On April 14, 2025, the widely recognized online message board 4chan experienced a significant security breach. Hackers infiltrated the platform’s servers, accessing and leaking sensitive internal data, including the site’s source code, moderator information, and administrative tools. This intrusion led to the site being offline for several hours, with intermittent functionality upon its return.
Details of the Breach
The attackers achieved complete shell access to 4chan’s servers, enabling them to extract critical data and temporarily control the platform’s operations. The compromised information includes:
– Source Code Exposure: The entire PHP source code of 4chan was accessed, notably the yotsuba.php file, which manages posting and reporting functions.
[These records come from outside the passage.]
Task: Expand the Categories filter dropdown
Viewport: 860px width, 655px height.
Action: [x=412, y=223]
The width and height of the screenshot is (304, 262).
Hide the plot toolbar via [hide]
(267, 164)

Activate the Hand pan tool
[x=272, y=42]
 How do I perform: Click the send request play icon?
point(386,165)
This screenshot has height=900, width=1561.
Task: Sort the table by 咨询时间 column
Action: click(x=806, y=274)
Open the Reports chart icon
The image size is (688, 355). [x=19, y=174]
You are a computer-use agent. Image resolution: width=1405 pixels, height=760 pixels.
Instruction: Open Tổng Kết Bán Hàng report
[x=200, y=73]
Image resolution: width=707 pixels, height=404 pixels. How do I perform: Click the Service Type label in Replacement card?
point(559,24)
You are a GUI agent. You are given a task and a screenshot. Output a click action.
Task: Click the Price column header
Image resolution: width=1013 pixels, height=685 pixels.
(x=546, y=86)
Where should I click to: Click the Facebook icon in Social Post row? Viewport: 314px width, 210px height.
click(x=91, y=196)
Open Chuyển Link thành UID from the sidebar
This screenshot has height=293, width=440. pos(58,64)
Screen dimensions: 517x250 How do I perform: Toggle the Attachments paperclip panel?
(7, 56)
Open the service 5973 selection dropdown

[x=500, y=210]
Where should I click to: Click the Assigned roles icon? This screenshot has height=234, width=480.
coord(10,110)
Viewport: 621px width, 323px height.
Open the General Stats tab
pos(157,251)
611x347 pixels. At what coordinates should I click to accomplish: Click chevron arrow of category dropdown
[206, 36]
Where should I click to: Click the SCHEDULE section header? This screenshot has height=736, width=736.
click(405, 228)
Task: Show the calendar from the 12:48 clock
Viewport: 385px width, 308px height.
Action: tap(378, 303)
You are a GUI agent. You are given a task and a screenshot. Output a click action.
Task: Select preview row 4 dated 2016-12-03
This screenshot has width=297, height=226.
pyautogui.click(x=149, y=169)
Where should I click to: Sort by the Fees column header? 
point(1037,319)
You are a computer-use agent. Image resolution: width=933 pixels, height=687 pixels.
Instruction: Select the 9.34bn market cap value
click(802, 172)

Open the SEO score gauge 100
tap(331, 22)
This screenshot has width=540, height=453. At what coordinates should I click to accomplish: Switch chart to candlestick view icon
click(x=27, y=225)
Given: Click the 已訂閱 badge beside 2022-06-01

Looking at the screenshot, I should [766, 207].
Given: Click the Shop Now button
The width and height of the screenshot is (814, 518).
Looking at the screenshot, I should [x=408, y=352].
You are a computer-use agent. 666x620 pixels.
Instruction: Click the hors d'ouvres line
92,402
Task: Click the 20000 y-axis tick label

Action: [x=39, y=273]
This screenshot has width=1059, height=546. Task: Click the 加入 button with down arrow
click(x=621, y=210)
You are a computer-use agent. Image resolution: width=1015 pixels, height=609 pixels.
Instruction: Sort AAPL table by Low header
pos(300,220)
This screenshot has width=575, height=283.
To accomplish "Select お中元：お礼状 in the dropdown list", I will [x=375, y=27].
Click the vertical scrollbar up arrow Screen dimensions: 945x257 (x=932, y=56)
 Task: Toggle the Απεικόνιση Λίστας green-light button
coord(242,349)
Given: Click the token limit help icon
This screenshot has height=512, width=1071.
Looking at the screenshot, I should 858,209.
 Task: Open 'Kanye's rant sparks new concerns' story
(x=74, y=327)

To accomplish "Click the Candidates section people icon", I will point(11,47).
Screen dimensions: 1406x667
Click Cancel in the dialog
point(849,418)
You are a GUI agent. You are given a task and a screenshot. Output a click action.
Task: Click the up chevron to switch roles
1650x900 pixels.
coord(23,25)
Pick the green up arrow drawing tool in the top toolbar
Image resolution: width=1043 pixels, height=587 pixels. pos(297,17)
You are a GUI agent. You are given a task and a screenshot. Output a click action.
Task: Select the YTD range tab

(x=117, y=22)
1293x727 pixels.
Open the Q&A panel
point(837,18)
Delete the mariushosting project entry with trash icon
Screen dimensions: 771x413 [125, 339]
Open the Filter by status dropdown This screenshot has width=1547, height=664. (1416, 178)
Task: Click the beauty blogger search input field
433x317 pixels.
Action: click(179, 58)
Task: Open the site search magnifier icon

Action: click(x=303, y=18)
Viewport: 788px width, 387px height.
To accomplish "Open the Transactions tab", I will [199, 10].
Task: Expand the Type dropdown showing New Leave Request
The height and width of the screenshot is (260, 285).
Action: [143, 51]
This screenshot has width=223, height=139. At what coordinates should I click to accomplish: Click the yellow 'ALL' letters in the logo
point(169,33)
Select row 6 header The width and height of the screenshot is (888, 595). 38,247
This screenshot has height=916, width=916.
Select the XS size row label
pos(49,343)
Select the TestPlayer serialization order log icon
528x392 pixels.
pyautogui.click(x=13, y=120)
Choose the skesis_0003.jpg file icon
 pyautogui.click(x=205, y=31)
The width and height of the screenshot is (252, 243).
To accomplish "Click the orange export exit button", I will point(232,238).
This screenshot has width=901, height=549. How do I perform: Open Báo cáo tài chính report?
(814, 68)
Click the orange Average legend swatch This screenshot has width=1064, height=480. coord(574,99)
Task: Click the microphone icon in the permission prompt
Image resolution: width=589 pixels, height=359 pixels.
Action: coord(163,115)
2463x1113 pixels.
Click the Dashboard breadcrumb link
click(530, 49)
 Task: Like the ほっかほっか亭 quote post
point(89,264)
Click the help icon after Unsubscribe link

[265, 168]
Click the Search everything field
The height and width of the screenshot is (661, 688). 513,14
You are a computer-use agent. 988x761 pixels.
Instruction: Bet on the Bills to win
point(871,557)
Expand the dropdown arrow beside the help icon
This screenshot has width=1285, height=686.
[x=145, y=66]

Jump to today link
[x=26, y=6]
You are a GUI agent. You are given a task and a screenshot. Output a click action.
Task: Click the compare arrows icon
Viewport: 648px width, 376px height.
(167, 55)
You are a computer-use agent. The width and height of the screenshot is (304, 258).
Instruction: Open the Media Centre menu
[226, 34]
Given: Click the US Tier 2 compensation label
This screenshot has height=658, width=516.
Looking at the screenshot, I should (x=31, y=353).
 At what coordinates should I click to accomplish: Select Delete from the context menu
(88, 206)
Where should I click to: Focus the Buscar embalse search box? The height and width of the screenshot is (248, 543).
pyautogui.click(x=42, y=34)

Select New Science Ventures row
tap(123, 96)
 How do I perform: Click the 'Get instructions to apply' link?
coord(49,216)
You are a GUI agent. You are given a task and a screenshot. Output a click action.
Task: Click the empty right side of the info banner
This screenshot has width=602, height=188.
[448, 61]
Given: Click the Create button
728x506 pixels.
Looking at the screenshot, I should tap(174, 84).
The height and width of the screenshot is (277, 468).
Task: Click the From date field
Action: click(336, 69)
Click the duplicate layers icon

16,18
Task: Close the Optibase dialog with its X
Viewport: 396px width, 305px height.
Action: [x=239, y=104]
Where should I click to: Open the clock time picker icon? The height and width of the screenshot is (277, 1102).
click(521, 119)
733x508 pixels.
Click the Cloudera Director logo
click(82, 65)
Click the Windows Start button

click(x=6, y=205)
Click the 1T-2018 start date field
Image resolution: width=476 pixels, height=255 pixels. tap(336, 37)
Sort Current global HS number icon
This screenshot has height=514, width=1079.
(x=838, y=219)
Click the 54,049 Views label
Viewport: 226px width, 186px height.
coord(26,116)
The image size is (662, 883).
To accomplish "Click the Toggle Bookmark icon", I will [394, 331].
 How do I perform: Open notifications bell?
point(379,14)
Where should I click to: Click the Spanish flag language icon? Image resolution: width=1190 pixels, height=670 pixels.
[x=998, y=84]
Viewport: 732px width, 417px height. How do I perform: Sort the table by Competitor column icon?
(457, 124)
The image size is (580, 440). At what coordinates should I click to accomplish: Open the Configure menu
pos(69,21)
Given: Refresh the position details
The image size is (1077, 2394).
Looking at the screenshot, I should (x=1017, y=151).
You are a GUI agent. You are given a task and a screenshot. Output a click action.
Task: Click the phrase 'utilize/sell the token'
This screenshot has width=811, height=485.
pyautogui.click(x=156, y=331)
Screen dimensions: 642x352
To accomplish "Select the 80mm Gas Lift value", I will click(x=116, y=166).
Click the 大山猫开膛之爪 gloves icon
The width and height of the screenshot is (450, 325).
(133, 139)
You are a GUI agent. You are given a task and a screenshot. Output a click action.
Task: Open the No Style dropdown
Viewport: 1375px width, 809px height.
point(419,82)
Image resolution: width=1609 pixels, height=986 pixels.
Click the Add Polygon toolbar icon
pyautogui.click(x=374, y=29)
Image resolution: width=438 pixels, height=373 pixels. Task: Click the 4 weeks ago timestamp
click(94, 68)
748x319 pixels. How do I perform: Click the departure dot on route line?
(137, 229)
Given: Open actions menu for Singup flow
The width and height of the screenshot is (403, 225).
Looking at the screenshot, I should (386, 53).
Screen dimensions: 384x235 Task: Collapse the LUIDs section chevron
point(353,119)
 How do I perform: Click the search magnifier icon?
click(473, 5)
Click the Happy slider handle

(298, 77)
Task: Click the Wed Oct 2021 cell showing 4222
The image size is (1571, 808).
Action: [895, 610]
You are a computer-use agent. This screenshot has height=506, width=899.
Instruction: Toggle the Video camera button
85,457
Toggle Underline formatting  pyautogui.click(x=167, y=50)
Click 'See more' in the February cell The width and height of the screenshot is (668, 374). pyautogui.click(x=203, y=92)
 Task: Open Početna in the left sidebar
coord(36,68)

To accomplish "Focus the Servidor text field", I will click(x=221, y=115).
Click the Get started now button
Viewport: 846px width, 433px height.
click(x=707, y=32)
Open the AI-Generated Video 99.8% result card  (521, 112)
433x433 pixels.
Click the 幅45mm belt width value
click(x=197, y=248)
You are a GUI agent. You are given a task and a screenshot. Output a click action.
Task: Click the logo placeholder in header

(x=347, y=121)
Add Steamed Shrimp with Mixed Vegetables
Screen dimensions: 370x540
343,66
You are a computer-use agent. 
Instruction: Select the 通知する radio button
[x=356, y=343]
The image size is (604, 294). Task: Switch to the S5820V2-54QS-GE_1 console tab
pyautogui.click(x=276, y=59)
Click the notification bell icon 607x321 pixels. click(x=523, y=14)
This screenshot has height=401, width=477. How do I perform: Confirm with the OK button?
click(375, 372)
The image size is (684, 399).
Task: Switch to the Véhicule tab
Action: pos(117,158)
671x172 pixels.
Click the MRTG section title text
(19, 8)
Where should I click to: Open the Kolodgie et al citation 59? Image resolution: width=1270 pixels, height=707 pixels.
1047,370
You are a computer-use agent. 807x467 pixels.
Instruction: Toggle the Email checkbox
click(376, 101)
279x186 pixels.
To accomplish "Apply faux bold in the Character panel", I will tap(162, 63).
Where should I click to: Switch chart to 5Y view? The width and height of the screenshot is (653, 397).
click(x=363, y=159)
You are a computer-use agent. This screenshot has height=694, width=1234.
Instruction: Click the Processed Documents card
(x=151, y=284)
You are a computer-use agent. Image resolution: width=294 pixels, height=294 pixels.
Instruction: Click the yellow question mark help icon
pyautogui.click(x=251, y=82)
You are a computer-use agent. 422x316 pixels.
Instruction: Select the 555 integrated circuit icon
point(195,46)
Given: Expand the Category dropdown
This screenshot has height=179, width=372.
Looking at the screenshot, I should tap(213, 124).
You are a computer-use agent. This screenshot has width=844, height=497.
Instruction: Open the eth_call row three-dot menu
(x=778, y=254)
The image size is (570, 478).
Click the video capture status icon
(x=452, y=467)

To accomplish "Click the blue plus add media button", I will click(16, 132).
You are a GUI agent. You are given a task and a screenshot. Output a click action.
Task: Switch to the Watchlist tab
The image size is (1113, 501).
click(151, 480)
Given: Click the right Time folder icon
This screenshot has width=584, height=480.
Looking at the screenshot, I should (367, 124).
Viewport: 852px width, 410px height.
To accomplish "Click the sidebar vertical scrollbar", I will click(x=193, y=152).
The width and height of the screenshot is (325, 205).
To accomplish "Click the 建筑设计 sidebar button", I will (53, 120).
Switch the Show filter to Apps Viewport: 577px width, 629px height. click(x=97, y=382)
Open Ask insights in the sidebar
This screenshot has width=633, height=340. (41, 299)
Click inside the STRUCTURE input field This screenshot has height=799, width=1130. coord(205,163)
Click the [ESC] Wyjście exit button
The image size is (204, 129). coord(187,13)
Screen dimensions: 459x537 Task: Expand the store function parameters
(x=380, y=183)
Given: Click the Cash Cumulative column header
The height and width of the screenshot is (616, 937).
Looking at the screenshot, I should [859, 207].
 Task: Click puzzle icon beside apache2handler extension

– Moderator Information: Personal details, including email addresses and contact information of approximately 218 moderators, administrators, and janitors (lower-level moderators), were leaked.
– Administrative Tools: Backend administration panels that provide access to user IP addresses and location data were compromised.
– Database Access: Content accessible through the site’s phpMyAdmin interface was also exposed.
Security analysts have attributed the vulnerability to 4chan’s outdated technical infrastructure. Security researcher Yushe noted that the hack was likely due to 4chan using an extremely outdated version of PHP with numerous vulnerabilities and deprecated functions interacting with their MySQL database. Similarly, security expert Kevin Beaumont described the incident as a comprehensive compromise, including SQL databases, source code, and shell access.
Claim of Responsibility
A group associated with the rival imageboard Soyjak Party, colloquially known as Sharty, has claimed responsibility for the attack. In a post on their platform, they stated:
Today, April 14, 2025, a hacker, who has been in 4cuck’s system for over a year, executed the true operation soyclipse, reopening /qa/, exposing personal information of various 4cuck staff, and leaking code from the site.
The attack appears motivated by longstanding tensions between the two communities. Soyjak Party reportedly formed by former members of 4chan’s /qa/ board after it was banned in 2020.
The attackers demonstrated their control over the system by temporarily restoring the previously banned /qa/ board and defacing it with the message U GOT HACKED XD, confirming they had gained administrative privileges within the system.
Implications and Response
The exposure of moderator emails potentially compromises the anonymity 4chan has long promised. Some leaked email addresses reportedly include .edu and .gov domains, raising questions about who has been moderating the controversial platform.
As of writing, 4chan remains intermittently available as administrators work to contain the breach and restore services. No official statement has been released by 4chan’s management regarding the extent of the attack or the timeline for complete restoration.
This incident represents one of the most significant security breaches in 4chan’s two-decade history, potentially marking a turning point in how anonymous platforms approach their security infrastructure.